Data items
[Begin]
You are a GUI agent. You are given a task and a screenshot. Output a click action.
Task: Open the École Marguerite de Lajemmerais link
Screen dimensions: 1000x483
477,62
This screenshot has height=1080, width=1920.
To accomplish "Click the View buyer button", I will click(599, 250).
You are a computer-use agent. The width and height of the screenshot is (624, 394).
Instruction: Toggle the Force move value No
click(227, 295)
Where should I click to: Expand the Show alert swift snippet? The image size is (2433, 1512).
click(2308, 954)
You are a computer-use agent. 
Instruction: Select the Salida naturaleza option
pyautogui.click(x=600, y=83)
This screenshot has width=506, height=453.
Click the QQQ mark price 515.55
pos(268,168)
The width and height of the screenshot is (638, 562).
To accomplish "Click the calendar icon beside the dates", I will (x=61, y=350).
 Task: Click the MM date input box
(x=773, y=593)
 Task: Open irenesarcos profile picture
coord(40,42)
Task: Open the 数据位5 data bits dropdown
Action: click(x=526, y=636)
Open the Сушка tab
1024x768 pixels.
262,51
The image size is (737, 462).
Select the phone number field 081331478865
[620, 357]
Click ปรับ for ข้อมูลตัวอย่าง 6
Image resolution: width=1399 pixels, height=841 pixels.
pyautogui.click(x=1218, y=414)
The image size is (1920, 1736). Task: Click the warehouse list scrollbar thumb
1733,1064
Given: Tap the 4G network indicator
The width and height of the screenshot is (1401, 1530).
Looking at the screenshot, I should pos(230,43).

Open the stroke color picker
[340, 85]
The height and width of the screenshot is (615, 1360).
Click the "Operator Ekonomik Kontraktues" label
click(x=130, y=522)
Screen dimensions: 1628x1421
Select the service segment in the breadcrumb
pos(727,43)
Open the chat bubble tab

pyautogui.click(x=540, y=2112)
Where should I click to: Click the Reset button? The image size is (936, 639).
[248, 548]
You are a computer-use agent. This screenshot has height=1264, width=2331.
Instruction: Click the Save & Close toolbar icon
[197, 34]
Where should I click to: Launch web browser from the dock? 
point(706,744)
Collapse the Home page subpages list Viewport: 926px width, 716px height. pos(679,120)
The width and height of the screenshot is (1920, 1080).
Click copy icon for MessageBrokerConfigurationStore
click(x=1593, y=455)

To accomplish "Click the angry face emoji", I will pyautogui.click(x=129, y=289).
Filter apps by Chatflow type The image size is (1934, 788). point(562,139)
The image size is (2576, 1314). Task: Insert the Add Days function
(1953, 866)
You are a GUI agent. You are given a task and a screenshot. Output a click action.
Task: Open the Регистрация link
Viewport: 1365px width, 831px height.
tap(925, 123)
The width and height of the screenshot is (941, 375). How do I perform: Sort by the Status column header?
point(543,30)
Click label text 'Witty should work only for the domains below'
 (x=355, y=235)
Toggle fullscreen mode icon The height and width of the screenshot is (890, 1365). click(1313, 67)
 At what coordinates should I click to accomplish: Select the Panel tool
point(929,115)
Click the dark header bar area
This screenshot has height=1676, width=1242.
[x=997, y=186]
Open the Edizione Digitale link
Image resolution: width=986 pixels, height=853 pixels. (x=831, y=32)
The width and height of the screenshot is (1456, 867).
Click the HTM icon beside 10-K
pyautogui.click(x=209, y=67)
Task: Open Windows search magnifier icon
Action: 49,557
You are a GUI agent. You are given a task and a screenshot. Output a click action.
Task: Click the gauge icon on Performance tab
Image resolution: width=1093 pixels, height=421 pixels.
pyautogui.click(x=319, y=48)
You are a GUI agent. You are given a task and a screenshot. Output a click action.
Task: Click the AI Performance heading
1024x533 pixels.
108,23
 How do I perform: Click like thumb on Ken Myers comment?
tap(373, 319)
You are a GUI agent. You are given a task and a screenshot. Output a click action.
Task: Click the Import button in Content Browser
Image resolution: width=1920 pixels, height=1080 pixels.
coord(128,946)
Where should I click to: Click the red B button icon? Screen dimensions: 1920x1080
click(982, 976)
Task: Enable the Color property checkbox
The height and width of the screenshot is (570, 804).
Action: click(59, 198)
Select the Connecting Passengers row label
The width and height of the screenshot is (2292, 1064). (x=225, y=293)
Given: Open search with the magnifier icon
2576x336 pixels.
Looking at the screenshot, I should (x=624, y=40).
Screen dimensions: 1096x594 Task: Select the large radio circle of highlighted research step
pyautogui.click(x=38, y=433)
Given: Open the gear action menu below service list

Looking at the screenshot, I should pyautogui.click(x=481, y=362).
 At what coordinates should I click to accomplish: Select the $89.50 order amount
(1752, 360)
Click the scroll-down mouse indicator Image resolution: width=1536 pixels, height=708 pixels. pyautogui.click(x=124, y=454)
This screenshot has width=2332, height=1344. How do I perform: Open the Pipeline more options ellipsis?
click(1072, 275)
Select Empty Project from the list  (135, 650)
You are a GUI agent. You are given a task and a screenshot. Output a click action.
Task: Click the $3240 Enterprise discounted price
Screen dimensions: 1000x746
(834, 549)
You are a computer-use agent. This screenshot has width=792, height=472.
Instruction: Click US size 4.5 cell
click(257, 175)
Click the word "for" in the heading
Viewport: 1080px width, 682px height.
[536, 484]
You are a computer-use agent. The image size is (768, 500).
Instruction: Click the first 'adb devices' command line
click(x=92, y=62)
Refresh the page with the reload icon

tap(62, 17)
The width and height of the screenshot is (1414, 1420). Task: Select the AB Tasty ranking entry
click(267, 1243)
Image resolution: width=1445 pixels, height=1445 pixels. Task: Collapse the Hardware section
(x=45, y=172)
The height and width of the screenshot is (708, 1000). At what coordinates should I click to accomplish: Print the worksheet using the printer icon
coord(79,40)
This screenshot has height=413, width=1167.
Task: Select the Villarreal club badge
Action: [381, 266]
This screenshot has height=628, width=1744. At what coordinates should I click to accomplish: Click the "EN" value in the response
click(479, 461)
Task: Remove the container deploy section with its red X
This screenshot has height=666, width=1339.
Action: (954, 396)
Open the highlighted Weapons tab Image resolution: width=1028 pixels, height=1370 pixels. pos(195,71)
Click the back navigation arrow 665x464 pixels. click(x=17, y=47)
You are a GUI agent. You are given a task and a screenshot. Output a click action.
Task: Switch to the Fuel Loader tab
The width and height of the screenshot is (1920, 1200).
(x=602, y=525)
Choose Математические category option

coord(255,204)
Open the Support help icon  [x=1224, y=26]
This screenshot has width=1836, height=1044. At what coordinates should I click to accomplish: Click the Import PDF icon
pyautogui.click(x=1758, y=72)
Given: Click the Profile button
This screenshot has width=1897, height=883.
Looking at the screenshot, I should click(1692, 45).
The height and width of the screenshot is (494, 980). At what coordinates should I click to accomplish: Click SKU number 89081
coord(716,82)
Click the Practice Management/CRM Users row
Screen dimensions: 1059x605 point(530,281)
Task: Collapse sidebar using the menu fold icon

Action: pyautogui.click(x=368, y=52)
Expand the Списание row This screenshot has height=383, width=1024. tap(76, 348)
[End]
### Goal
Update the lines above by replacing "stroke color picker" with "fill color picker" and keeping everything else unchanged.

### Answer for the task
You are a GUI agent. You are given a task and a screenshot. Output a click action.
Task: Open the École Marguerite de Lajemmerais link
Screen dimensions: 1000x483
477,62
This screenshot has height=1080, width=1920.
To accomplish "Click the View buyer button", I will click(599, 250).
You are a computer-use agent. The width and height of the screenshot is (624, 394).
Instruction: Toggle the Force move value No
click(227, 295)
Where should I click to: Expand the Show alert swift snippet? The image size is (2433, 1512).
click(2308, 954)
You are a computer-use agent. 
Instruction: Select the Salida naturaleza option
pyautogui.click(x=600, y=83)
This screenshot has width=506, height=453.
Click the QQQ mark price 515.55
pos(268,168)
The width and height of the screenshot is (638, 562).
To accomplish "Click the calendar icon beside the dates", I will (x=61, y=350).
 Task: Click the MM date input box
(x=773, y=593)
 Task: Open irenesarcos profile picture
coord(40,42)
Task: Open the 数据位5 data bits dropdown
Action: click(x=526, y=636)
Open the Сушка tab
1024x768 pixels.
262,51
The image size is (737, 462).
Select the phone number field 081331478865
[620, 357]
Click ปรับ for ข้อมูลตัวอย่าง 6
Image resolution: width=1399 pixels, height=841 pixels.
pyautogui.click(x=1218, y=414)
The image size is (1920, 1736). Task: Click the warehouse list scrollbar thumb
1733,1064
Given: Tap the 4G network indicator
The width and height of the screenshot is (1401, 1530).
Looking at the screenshot, I should pos(230,43).

Open the fill color picker
[340, 85]
The height and width of the screenshot is (615, 1360).
Click the "Operator Ekonomik Kontraktues" label
click(x=130, y=522)
Screen dimensions: 1628x1421
Select the service segment in the breadcrumb
pos(727,43)
Open the chat bubble tab

pyautogui.click(x=540, y=2112)
Where should I click to: Click the Reset button? The image size is (936, 639).
[248, 548]
You are a computer-use agent. This screenshot has height=1264, width=2331.
Instruction: Click the Save & Close toolbar icon
[197, 34]
Where should I click to: Launch web browser from the dock? 
point(706,744)
Collapse the Home page subpages list Viewport: 926px width, 716px height. pos(679,120)
The width and height of the screenshot is (1920, 1080).
Click copy icon for MessageBrokerConfigurationStore
click(x=1593, y=455)

To accomplish "Click the angry face emoji", I will pyautogui.click(x=129, y=289).
Filter apps by Chatflow type The image size is (1934, 788). point(562,139)
The image size is (2576, 1314). Task: Insert the Add Days function
(1953, 866)
You are a GUI agent. You are given a task and a screenshot. Output a click action.
Task: Open the Регистрация link
Viewport: 1365px width, 831px height.
tap(925, 123)
The width and height of the screenshot is (941, 375). How do I perform: Sort by the Status column header?
point(543,30)
Click label text 'Witty should work only for the domains below'
 (x=355, y=235)
Toggle fullscreen mode icon The height and width of the screenshot is (890, 1365). click(1313, 67)
 At what coordinates should I click to accomplish: Select the Panel tool
point(929,115)
Click the dark header bar area
This screenshot has height=1676, width=1242.
[x=997, y=186]
Open the Edizione Digitale link
Image resolution: width=986 pixels, height=853 pixels. (x=831, y=32)
The width and height of the screenshot is (1456, 867).
Click the HTM icon beside 10-K
pyautogui.click(x=209, y=67)
Task: Open Windows search magnifier icon
Action: 49,557
You are a GUI agent. You are given a task and a screenshot. Output a click action.
Task: Click the gauge icon on Performance tab
Image resolution: width=1093 pixels, height=421 pixels.
pyautogui.click(x=319, y=48)
You are a GUI agent. You are given a task and a screenshot. Output a click action.
Task: Click the AI Performance heading
1024x533 pixels.
108,23
 How do I perform: Click like thumb on Ken Myers comment?
tap(373, 319)
You are a GUI agent. You are given a task and a screenshot. Output a click action.
Task: Click the Import button in Content Browser
Image resolution: width=1920 pixels, height=1080 pixels.
coord(128,946)
Where should I click to: Click the red B button icon? Screen dimensions: 1920x1080
click(982, 976)
Task: Enable the Color property checkbox
The height and width of the screenshot is (570, 804).
Action: click(59, 198)
Select the Connecting Passengers row label
The width and height of the screenshot is (2292, 1064). (x=225, y=293)
Given: Open search with the magnifier icon
2576x336 pixels.
Looking at the screenshot, I should (x=624, y=40).
Screen dimensions: 1096x594 Task: Select the large radio circle of highlighted research step
pyautogui.click(x=38, y=433)
Given: Open the gear action menu below service list

Looking at the screenshot, I should pyautogui.click(x=481, y=362).
 At what coordinates should I click to accomplish: Select the $89.50 order amount
(1752, 360)
Click the scroll-down mouse indicator Image resolution: width=1536 pixels, height=708 pixels. pyautogui.click(x=124, y=454)
This screenshot has width=2332, height=1344. How do I perform: Open the Pipeline more options ellipsis?
click(1072, 275)
Select Empty Project from the list  (135, 650)
You are a GUI agent. You are given a task and a screenshot. Output a click action.
Task: Click the $3240 Enterprise discounted price
Screen dimensions: 1000x746
(834, 549)
You are a computer-use agent. This screenshot has width=792, height=472.
Instruction: Click US size 4.5 cell
click(257, 175)
Click the word "for" in the heading
Viewport: 1080px width, 682px height.
[536, 484]
You are a computer-use agent. The image size is (768, 500).
Instruction: Click the first 'adb devices' command line
click(x=92, y=62)
Refresh the page with the reload icon

tap(62, 17)
The width and height of the screenshot is (1414, 1420). Task: Select the AB Tasty ranking entry
click(267, 1243)
Image resolution: width=1445 pixels, height=1445 pixels. Task: Collapse the Hardware section
(x=45, y=172)
The height and width of the screenshot is (708, 1000). At what coordinates should I click to accomplish: Print the worksheet using the printer icon
coord(79,40)
This screenshot has height=413, width=1167.
Task: Select the Villarreal club badge
Action: [381, 266]
This screenshot has height=628, width=1744. At what coordinates should I click to accomplish: Click the "EN" value in the response
click(479, 461)
Task: Remove the container deploy section with its red X
This screenshot has height=666, width=1339.
Action: (954, 396)
Open the highlighted Weapons tab Image resolution: width=1028 pixels, height=1370 pixels. pos(195,71)
Click the back navigation arrow 665x464 pixels. click(x=17, y=47)
You are a GUI agent. You are given a task and a screenshot. Output a click action.
Task: Switch to the Fuel Loader tab
The width and height of the screenshot is (1920, 1200).
(x=602, y=525)
Choose Математические category option

coord(255,204)
Open the Support help icon  [x=1224, y=26]
This screenshot has width=1836, height=1044. At what coordinates should I click to accomplish: Click the Import PDF icon
pyautogui.click(x=1758, y=72)
Given: Click the Profile button
This screenshot has width=1897, height=883.
Looking at the screenshot, I should click(1692, 45).
The height and width of the screenshot is (494, 980). At what coordinates should I click to accomplish: Click SKU number 89081
coord(716,82)
Click the Practice Management/CRM Users row
Screen dimensions: 1059x605 point(530,281)
Task: Collapse sidebar using the menu fold icon

Action: pyautogui.click(x=368, y=52)
Expand the Списание row This screenshot has height=383, width=1024. tap(76, 348)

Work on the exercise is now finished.